150 ans de la Commune
Exilé à Moestroff, exécuté à Paris: le fatal retour d’exil du général Clément-Thomas
Si le pont de Moestroff avait été construit plus tôt, la Commune de Paris aurait-elle connu un autre destin? C’est l’interrogation que peut susciter la trajectoire singulière du général Jacques-Léonard Clément-Thomas. Le 18 mars 1871, cet ancien habitant de Moestroff, rentré d’exil pour défendre la République française contre la Prusse, paie de sa vie sa conception particulière du peuple.

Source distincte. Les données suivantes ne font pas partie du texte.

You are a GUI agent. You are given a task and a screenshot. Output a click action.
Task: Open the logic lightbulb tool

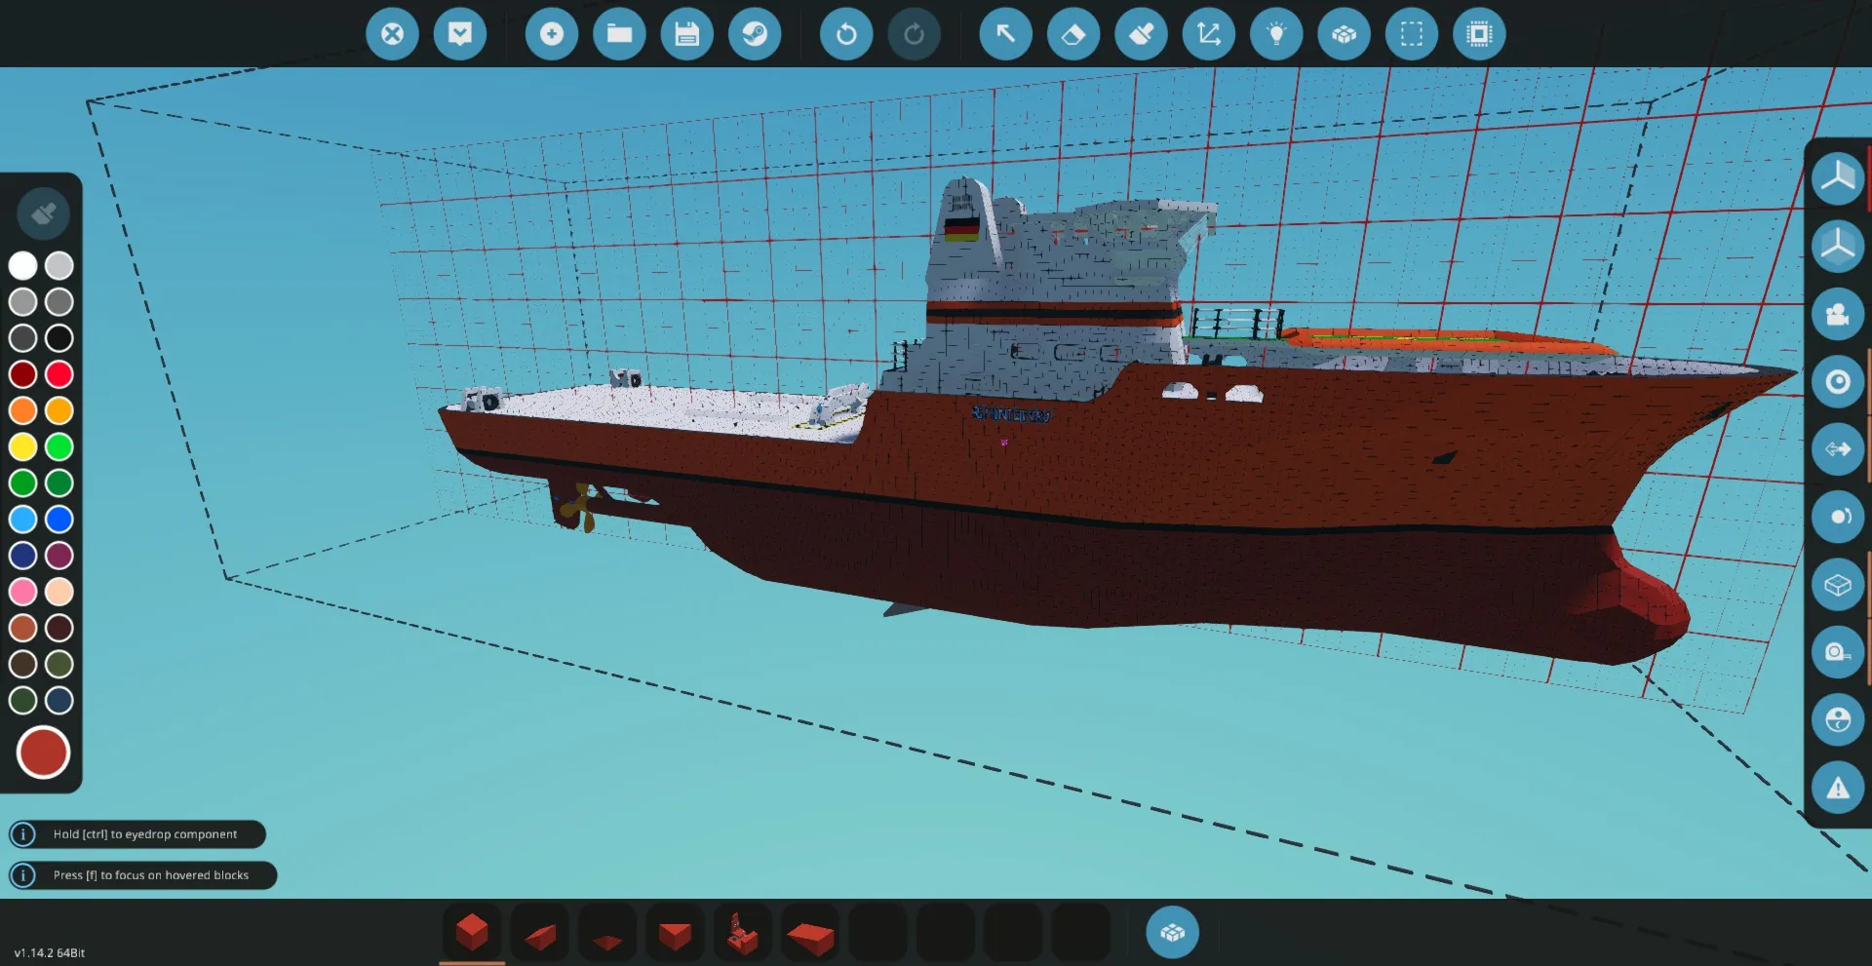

Photomontage réalisé après la Commune, montrant le général et meunier de Moestroff exécuté pour l’exemple. A cet endroit s’élève désormais le Sacré-Cœur, monument construit pour expier la Commune de Paris. Photo: CC0 Paris Musées / Musée Carnavalet – Histoire de Paris
Même s’il faudra encore dix jours pour que la Commune soit proclamée, c’est au 18 mars 1871 que l’on fait débuter l’insurrection parisienne qui va durer 72 jours. C’est un samedi, une journée enfin ensoleillée, qui éloigne le souvenir du rude hiver venu aggraver le siège de cinq mois que l’armée prussienne a fait subir à la population de Paris. Cela fait six semaines que la France a signé l’armistice et un peu plus d’un mois qu’une assemblée à majorité monarchiste a été élue pour l’entériner. Le peuple parisien, qui fournit le gros de la garde nationale stationnée à Paris, ne veut pas rendre les armes. Il en veut au gouvernement et au commandement d’avoir capitulé et d’avoir mis en danger la République, qui, au lendemain de la débâcle de Sedan du 4 septembre 1870, a remplacé l’Empire.